How Vaccines Work
Vaccines help develop immunity by imitating an infection. This type of infection, however, almost never causes illness, but it does cause the immune system to produce T-lymphocytes and antibodies. Sometimes, after getting a vaccine, the imitation infection can cause minor symptoms, such as fever. Such minor symptoms are normal and should be expected as the body builds immunity.
Once the imitation infection goes away, the body is left with a supply of “memory” T-lymphocytes, as well as B-lymphocytes that will remember how to fight that disease in the future. However, it typically takes a few weeks for the body to produce T-lymphocytes and B-lymphocytes after vaccination. Therefore, it is possible that a person infected with a disease just before or just after vaccination could develop symptoms and get a disease, because the vaccine has not had enough time to provide protection.
Vaccines prevent diseases that can be dangerous, or even deadly. Vaccines greatly reduce the risk of infection by working with the body’s natural defenses to safely develop immunity to disease. This fact sheet explains how the body fights infection and how vaccines work to protect people by producing immunity.
- Macrophages are white blood cells that swallow up and digest germs, plus dead or dying cells. The macrophages leave behind parts of the invading germs called antigens. The body identifies antigens as dangerous and stimulates antibodies to attack them.

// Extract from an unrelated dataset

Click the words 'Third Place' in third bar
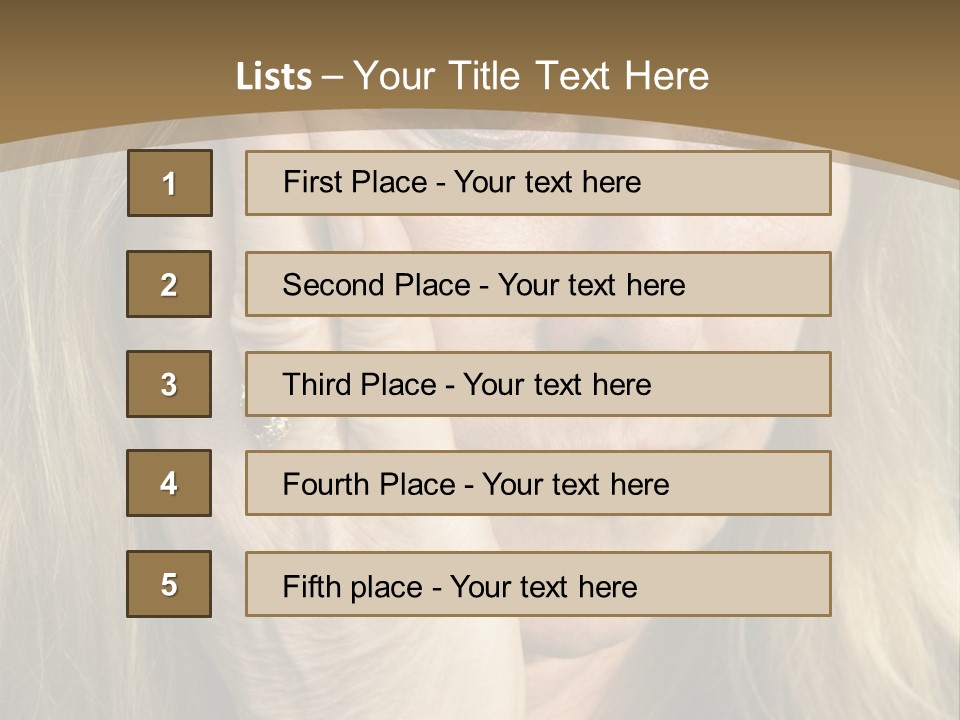The image size is (960, 720). click(x=359, y=384)

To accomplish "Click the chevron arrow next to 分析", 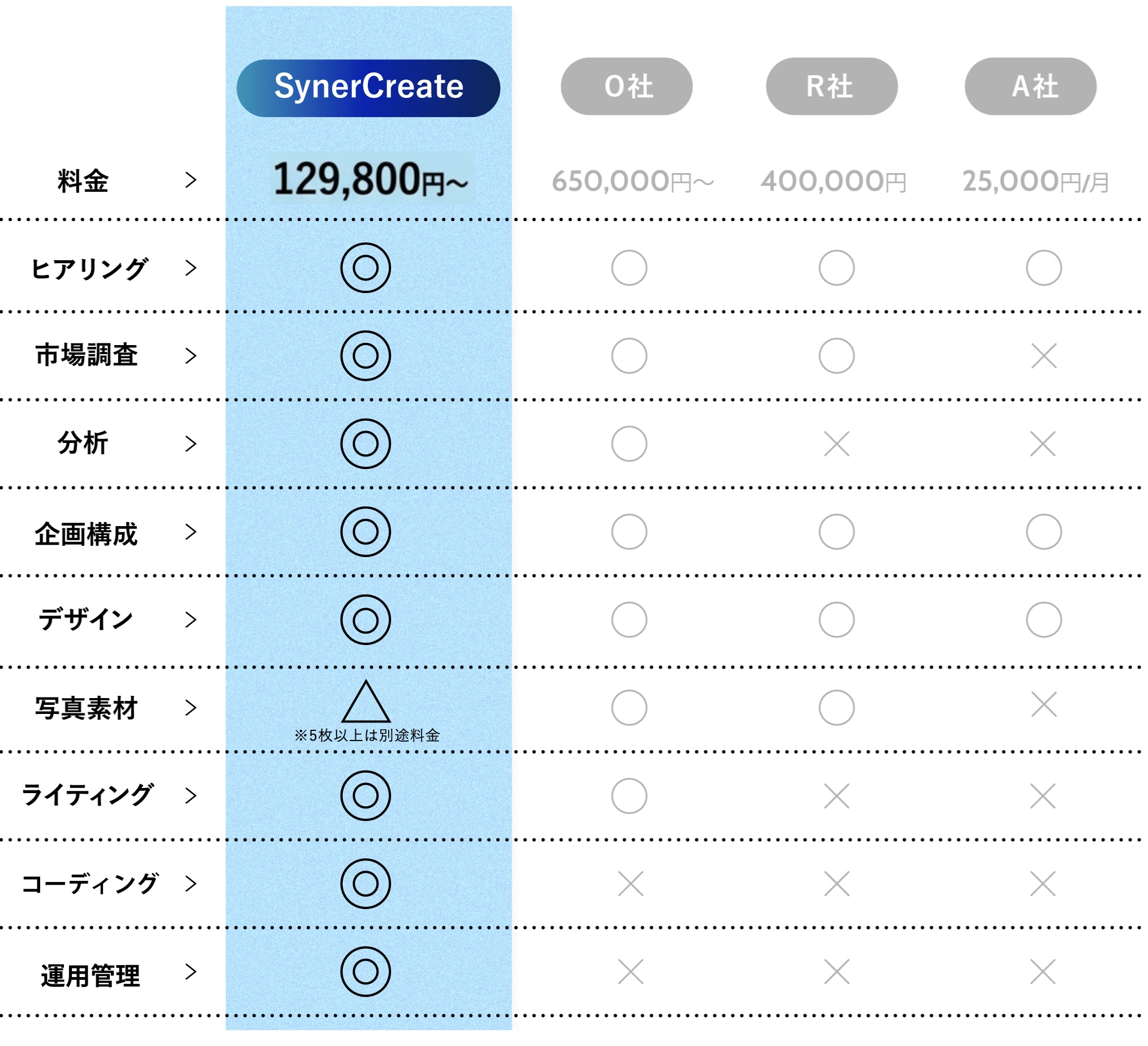I will pyautogui.click(x=191, y=444).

- B-lymphocytes are defensive white blood cells. They produce antibodies that attack the antigens left behind by the macrophages.
- T-lymphocytes are another type of defensive white blood cell. They attack cells in the body that have already been infected.
The first time the body encounters a germ, it can take several days to make and use all the germ-fighting tools needed to get over the infection. After the infection, the immune system remembers what it learned about how to protect the body against that disease.
The body keeps a few T-lymphocytes, called memory cells, that go into action quickly if the body encounters the same germ again. When the familiar antigens are detected, B-lymphocytes produce antibodies to attack them.